School management argued before the Supreme Court that no clause of the Disaster Management Act of 2005, the Rajasthan Epidemic Diseases Act of 2020, or the Rajasthan Schools (Regulation of Fee) Act authorises the State Government to reduce the amount of fees that private schools must receive.
The state defended the order, claiming that as one of the steps under the Act of 2005, it has the authority to alleviate the fears of parents and to develop the capacity of stakeholders.

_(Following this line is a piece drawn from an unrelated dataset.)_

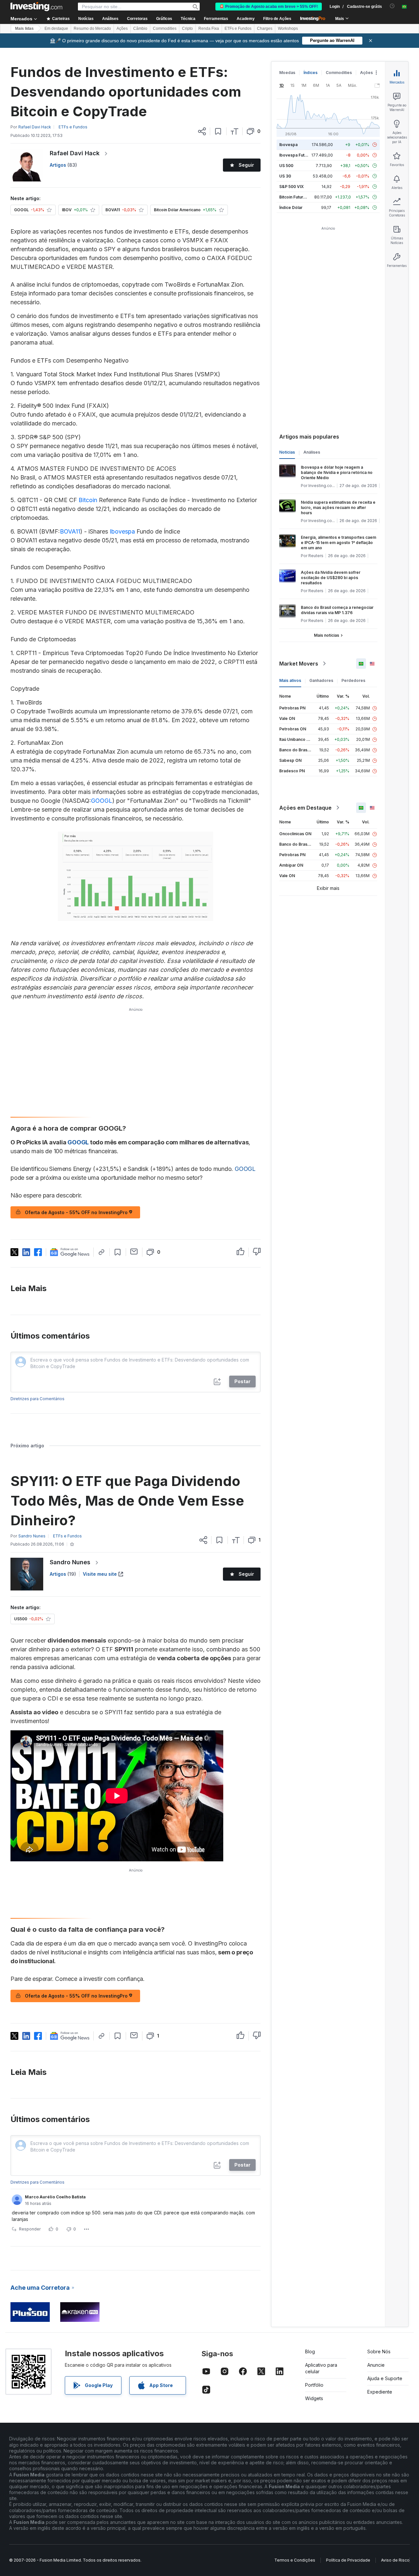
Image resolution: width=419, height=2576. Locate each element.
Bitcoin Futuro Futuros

“Having regard to the purport of the Act of 2005, it is unfathomable as to how the State Authorities established under the stated Act can arrogate unto themselves power to issue directions to private parties on economic aspects of legitimate subsisting contractual matters or transactions between them inter se. In any case, the impugned order has not been issued by the State Authority referred to in the Act of 2005. It is not enough to say that the same was issued under the directions of the Chief Minister of the State. For, the Chief Minister is only the Chairperson (Ex officio) of the State Disaster Management Authority established under Section 14 of the Act of 2005. Suffice it to observe that there is no provision in the Act of 2005 which concerns or governs the subject of interdicting the school fee structure fixed under the Act of 2016,” the court said referring to the provisions of the act.
To justify its order, the State argued that the general provision in Section 4(2)(g) allowing the government to control or limit the operation of offices, government and private institutions, and educational institutions in the state, did not grant the state government the authority to decide on the fee structure of the unaided private school in question.

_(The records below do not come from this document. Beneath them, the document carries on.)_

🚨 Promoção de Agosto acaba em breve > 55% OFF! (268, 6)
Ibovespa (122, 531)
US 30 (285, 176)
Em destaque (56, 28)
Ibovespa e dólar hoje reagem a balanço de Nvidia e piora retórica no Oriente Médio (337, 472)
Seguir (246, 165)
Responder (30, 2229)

“The measures enunciated in Section 4 of the Act of 2020 in no way deal with the “tariffs” of air, rail, road, hospital, temporary accommodation. It only enables the Authority to prohibit any usage or activities which the Government considers sufficient to spread or transmit epidemic diseases and for that purpose to inspect various places suspected of being infected with such diseases. Indeed, it can regulate or restrict the functioning of offices, Government and private and educational institutions in the State. That, however, would be only in respect of manner of its use and its timings including to observe standard operating procedures to ensure that epidemic diseases do not transmit or spread on account of activities carried out therein. That power to regulate cannot be invoked to control the tariffs, fees or cost of goods and services and in particular economic aspects of contractual matters between two private parties or so to say school fees of private unaided schools. Accordingly, even the last point urged by the State to justify the impugned order dated 28.10.2020 falls to the ground,” the court said.